They separated on that understanding, and Byner went his own ways. His first proceeding was to visit, one after another, the Barford newspaper offices, and to order the insertion in large type, and immediately, of the Halstead-Byner advertisement for news of Parrawhite. His second was to seek the General Post Office, where he wrote out and dispatched a message to his partner in London. That message was in cypher—translated into English, it read as follows:—
"If person named Pratt sends any communication to us re Parrawhite, on no account let him know I am in Barford, but forward whatever he sends to me at once, addressed to H.D. Black, Central Station Hotel."
Chapter XIX. The Eye-Witness
When Collingwood said that he was following out something of his own, he was thinking of an interesting discovery which he had made. It was one which might have no significance in relation to the present perplexities—on the other hand, out of it might come a good deal of illumination. Briefly, it was that on the evening before this consultation with Eldrick & Byner, he had found out that he was living in the house of a man who had actually witnessed the famous catastrophe at Mallathorpe's Mill, whereby John Mallathorpe, his manager, and his cashier, together with some other bystanders, had lost their lives.

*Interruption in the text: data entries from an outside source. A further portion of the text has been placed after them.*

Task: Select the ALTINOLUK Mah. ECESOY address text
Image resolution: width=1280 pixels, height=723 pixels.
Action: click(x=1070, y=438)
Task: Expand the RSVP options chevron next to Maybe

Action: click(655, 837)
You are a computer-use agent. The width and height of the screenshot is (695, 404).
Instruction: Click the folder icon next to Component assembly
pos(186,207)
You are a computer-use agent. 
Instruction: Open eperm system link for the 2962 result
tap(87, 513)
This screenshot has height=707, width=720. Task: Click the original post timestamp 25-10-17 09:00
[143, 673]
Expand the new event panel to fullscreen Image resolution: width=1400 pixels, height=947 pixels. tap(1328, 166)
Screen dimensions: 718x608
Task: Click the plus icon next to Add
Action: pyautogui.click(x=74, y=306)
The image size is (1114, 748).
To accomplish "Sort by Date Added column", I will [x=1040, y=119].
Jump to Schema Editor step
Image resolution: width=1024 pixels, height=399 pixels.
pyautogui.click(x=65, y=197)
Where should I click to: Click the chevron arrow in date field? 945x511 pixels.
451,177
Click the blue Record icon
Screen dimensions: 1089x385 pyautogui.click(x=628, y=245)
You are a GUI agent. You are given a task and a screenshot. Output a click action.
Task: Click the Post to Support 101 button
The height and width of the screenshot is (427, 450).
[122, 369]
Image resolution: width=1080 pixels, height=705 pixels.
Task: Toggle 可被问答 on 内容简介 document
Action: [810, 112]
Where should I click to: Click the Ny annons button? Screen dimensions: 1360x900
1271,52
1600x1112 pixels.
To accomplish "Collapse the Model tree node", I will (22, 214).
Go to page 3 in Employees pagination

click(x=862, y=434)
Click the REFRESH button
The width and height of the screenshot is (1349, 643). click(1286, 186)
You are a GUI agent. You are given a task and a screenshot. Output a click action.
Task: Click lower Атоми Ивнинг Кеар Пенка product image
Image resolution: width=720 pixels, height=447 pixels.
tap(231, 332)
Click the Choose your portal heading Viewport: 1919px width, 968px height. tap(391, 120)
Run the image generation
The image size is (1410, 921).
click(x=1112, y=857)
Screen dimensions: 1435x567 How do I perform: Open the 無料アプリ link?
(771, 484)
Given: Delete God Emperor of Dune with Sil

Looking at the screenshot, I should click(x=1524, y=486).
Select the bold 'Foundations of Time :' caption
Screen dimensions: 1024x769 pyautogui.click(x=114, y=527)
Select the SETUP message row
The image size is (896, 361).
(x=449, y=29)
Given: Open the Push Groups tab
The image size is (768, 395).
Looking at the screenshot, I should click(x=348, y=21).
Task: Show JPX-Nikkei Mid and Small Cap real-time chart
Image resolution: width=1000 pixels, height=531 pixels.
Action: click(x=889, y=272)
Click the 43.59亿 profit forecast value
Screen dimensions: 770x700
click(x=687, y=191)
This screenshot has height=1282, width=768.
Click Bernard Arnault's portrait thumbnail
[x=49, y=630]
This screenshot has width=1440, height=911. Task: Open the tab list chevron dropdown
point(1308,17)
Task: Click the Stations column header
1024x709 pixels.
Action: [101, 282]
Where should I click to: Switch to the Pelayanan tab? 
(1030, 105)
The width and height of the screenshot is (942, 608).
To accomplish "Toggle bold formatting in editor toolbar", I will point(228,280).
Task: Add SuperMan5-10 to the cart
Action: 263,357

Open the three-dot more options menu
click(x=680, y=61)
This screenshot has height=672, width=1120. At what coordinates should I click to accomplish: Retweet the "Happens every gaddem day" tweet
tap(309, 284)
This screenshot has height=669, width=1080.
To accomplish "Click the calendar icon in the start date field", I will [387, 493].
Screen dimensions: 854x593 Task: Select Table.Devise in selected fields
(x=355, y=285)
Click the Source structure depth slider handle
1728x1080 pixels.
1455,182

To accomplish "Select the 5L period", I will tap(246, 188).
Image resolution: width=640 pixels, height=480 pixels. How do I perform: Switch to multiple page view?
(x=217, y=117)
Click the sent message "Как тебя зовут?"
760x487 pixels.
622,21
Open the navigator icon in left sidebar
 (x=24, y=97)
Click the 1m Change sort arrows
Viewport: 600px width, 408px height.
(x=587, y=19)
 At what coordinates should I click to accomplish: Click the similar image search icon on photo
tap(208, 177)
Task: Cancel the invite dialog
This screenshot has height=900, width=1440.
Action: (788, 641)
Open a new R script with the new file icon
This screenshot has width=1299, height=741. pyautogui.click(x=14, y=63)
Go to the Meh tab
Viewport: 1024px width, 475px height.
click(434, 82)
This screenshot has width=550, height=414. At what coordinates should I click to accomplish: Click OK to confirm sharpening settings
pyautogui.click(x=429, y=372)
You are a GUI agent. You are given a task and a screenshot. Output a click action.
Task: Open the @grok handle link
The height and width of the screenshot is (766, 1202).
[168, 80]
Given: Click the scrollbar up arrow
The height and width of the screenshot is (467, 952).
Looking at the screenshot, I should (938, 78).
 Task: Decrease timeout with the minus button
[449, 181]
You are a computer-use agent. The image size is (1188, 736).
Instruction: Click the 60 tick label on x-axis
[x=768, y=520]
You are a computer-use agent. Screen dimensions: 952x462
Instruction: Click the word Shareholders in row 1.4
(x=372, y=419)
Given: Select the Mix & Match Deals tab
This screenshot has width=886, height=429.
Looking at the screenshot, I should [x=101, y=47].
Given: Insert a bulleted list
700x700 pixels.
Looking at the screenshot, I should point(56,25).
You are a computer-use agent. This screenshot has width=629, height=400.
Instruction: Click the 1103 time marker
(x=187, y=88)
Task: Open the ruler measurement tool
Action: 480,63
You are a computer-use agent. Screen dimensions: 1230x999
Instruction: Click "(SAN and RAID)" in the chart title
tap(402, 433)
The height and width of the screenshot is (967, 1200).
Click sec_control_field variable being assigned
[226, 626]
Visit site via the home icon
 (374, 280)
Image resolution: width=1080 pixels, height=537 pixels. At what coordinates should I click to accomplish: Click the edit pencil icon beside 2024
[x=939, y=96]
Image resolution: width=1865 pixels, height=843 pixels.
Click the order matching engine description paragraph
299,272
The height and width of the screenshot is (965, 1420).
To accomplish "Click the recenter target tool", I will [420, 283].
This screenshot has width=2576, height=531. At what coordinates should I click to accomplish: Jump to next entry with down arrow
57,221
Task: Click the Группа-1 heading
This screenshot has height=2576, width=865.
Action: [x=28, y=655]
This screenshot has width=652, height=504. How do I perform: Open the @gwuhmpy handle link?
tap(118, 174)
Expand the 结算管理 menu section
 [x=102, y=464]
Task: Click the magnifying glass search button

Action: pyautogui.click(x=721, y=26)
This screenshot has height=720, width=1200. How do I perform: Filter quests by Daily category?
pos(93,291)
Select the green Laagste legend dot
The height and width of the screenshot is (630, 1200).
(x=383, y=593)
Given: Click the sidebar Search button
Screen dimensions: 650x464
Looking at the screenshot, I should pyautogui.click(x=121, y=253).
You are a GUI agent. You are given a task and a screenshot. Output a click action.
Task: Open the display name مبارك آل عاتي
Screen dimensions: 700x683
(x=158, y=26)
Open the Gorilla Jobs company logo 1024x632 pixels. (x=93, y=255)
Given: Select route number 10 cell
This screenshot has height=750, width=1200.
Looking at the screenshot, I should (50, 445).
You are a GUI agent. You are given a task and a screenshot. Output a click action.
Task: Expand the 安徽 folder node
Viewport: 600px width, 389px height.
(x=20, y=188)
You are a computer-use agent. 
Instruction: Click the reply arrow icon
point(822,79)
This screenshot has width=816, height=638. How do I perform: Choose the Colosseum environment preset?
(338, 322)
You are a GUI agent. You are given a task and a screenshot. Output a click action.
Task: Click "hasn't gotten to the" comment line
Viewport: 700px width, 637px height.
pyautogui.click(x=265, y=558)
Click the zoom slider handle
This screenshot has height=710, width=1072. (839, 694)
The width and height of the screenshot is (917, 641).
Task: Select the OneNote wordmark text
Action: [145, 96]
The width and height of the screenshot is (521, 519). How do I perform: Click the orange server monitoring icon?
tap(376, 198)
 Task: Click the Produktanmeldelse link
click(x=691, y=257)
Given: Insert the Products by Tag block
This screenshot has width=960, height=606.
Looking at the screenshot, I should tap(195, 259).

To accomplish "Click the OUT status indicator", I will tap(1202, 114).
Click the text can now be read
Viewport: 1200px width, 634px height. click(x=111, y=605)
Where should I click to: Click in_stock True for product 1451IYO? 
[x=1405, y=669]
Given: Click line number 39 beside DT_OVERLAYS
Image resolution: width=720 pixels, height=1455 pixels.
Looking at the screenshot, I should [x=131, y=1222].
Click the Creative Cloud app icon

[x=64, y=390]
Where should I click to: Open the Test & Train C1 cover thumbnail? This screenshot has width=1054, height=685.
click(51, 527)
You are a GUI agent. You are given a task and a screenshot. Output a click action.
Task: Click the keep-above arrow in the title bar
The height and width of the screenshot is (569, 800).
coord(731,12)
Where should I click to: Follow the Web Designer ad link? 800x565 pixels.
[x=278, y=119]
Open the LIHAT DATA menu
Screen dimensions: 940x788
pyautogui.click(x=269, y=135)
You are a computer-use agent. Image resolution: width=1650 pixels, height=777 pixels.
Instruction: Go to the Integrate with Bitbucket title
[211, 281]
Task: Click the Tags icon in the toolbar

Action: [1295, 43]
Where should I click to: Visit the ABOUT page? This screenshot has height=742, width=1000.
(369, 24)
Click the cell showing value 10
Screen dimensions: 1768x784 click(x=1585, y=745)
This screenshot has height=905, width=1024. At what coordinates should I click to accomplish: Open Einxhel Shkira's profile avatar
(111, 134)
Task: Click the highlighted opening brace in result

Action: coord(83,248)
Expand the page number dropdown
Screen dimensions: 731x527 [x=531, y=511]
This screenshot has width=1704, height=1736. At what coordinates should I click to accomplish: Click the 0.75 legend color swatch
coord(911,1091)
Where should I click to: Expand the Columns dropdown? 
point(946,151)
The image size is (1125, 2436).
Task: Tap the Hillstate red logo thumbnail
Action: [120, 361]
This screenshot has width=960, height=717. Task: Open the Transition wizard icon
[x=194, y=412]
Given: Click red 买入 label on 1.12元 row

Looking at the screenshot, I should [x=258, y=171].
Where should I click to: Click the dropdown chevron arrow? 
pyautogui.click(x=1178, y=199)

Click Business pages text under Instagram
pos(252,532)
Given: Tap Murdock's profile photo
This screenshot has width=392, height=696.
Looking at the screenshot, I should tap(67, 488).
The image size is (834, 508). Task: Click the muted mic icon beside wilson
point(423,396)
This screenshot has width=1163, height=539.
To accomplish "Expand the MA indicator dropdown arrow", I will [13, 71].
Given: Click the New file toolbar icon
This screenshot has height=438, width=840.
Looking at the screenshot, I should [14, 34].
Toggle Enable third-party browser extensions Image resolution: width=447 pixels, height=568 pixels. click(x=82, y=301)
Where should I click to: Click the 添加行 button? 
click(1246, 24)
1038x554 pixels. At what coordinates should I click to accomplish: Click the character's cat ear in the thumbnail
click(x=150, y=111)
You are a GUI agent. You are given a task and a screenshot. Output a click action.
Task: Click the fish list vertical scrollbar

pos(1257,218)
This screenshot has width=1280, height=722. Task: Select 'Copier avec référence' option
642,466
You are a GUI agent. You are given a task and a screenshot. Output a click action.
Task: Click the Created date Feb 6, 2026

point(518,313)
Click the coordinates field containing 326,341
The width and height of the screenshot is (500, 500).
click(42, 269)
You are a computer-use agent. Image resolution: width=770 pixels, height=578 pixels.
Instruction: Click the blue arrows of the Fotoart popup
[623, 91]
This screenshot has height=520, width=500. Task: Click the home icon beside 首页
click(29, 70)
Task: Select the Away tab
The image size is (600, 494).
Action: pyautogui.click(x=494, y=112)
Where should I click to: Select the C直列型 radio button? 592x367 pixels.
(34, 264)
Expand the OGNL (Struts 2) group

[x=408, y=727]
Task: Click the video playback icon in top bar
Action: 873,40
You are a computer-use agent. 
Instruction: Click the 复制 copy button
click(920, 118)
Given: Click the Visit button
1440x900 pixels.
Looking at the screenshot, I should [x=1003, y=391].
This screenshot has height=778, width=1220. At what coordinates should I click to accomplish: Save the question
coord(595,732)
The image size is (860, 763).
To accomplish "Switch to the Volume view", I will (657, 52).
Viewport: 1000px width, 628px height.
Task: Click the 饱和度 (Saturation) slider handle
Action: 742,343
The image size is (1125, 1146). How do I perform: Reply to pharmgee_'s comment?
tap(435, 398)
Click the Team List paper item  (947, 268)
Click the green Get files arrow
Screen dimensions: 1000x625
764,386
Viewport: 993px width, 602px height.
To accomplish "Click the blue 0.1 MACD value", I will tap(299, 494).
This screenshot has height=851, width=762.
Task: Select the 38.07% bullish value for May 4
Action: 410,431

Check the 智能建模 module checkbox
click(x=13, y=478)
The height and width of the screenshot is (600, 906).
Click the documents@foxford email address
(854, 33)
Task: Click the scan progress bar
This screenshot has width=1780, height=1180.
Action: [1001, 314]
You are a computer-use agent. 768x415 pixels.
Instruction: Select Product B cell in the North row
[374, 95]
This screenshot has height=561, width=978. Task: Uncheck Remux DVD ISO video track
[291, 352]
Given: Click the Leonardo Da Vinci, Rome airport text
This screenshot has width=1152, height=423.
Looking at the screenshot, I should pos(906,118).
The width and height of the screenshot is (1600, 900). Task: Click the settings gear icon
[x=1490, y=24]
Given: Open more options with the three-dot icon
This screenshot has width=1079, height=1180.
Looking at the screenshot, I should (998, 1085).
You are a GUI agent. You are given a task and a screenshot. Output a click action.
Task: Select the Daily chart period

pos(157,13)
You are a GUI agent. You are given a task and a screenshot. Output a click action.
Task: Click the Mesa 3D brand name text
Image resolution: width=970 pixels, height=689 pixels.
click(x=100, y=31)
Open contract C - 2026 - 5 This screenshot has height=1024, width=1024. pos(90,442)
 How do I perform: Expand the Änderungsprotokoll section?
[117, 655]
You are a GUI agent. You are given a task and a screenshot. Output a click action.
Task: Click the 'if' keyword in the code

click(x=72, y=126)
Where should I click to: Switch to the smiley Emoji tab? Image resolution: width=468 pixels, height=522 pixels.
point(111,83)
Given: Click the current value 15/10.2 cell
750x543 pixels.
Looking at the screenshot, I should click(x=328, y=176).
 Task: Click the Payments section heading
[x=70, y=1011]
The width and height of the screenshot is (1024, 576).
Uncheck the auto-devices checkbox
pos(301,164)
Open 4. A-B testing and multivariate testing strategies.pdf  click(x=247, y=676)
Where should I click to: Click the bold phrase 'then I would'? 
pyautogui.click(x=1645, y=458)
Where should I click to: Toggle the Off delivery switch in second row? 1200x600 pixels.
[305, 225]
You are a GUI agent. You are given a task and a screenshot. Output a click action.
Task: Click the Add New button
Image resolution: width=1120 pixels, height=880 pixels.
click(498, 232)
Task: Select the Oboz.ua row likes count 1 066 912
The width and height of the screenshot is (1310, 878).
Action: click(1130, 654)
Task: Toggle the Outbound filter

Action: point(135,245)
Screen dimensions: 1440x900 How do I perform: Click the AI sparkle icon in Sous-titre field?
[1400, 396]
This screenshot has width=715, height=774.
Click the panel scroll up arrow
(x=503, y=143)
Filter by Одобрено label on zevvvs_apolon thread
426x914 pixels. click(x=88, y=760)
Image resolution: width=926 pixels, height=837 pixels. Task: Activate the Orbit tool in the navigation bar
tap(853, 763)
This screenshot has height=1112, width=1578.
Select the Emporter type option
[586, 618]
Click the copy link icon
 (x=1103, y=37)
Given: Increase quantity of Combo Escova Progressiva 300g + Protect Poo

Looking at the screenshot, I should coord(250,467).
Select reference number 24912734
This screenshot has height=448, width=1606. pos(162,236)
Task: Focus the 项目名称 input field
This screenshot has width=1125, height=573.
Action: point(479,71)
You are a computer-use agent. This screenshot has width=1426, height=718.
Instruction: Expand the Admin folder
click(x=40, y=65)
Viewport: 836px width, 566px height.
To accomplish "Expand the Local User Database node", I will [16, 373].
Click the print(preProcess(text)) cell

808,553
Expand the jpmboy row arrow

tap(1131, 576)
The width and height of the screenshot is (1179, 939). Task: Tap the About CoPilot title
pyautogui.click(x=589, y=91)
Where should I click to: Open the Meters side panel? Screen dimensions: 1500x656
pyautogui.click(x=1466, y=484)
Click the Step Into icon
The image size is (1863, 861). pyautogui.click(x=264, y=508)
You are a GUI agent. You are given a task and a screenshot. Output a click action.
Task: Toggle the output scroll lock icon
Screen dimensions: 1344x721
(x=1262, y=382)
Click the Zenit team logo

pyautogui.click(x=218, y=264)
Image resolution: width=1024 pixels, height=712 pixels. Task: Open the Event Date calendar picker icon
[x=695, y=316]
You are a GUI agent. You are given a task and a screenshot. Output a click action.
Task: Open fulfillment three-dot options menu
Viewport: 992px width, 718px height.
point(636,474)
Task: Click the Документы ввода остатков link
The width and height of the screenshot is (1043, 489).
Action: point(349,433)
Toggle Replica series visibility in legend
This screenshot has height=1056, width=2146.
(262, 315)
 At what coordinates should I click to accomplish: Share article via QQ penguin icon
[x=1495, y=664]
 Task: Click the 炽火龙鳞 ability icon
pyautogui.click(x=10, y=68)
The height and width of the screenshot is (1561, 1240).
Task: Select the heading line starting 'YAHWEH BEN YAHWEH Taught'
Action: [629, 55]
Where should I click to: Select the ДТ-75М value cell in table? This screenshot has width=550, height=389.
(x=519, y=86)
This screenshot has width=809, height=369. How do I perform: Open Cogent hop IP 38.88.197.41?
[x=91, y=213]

On settling down in Barford, Collingwood had spent a couple of weeks in looking about him for comfortable rooms of a sort that appealed to his love of quiet and retirement. He had found them at last in an old house on the outskirts of the town—a fine old stone house, once a farmstead, set in a large garden, and tenanted by a middle-aged couple, who having far more room than they needed for themselves, had no objection to letting part of it to a business gentleman. Collingwood fell in love with this place as soon as he saw it. The rooms were large and full of delightful nooks and corners; the garden was rich in old trees; from it there were fine views of the valley beneath, and the heather-clad hills in the distance; within two miles of the town and easily approached by a convenient tram-route, it was yet quite out in the country.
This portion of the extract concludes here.